Integrated Sustainability Analysis, School of Physics, The University of Sydney, Sydney, NSW, Australia; Discipline of Accounting, Sydney Business School, The University of Sydney, Sydney, NSW, Australia.
Thermal Ergonomics Laboratory, Heat and Health Research Incubator, Faculty of Medicine and Health, The University of Sydney, Sydney, NSW, Australia; Radboud University Medical Center, Radboud Institute for Health Sciences, Department of Physiology, Nijmegen, Netherlands.
Lancet Planet Health. 2022 Apr;6(4):e301-e309. doi: 10.1016/S2542-5196(22)00042-0.
Increasing air conditioner use for cooling indoor spaces has the potential to be a primary driver of global greenhouse gas emissions. Moving indoor air with residential fans can raise the temperature threshold at which air conditioning needs to be turned on to maintain the thermal comfort of building occupants.

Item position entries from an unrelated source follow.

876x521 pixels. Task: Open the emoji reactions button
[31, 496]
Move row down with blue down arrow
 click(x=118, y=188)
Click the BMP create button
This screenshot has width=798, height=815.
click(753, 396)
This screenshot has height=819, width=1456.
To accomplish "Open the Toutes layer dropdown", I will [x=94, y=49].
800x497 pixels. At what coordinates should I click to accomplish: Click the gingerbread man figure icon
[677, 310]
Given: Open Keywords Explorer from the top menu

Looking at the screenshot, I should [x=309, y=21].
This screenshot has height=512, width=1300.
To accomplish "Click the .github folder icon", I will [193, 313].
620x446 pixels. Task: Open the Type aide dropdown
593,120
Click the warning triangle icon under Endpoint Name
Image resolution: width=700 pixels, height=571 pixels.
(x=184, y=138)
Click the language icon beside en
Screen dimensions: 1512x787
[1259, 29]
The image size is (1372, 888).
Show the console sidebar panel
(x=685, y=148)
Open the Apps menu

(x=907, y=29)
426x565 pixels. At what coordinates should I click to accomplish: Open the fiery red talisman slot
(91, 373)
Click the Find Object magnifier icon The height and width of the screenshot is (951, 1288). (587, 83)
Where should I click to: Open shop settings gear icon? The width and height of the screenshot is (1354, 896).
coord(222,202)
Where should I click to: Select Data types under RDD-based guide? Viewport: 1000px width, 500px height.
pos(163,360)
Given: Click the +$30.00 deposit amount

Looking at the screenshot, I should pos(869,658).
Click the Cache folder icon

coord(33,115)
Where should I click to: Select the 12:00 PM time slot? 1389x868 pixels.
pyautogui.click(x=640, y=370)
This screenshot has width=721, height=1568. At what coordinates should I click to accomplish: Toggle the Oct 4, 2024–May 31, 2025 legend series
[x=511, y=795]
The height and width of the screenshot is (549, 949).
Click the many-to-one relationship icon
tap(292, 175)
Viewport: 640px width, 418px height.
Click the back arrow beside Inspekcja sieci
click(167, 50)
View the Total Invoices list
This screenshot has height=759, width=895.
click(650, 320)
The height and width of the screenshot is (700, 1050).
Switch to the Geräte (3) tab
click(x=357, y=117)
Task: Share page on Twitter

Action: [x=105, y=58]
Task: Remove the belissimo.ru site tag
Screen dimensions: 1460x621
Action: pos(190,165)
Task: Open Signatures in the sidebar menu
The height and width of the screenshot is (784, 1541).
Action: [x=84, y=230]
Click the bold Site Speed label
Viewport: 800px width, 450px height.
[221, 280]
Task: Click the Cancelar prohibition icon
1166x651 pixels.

We investigate whether fans can be used to reduce air conditioner use and associated greenhouse gas emissions.
We developed an integrated framework, featuring a dynamic adaptive thermal comfort model with a geographical information system-based spatially gridded map of Australia, further complemented with census data. We assessed the change in energy use and associated greenhouse gas emissions for five scenarios of air conditioner and fan use: an air conditioner-only scenario (no fans); and four fan-first scenarios with fans operating at speeds of 0·1 m/s, 0·3 m/s, 0·8 m/s, and 1·2 m/s, with air conditioning used only once the upper temperature threshold for thermal discomfort is exceeded. For each day of the selected case study year, we estimated the upper temperature limit for thermal comfort and the number of hours in which air conditioning would be switched on.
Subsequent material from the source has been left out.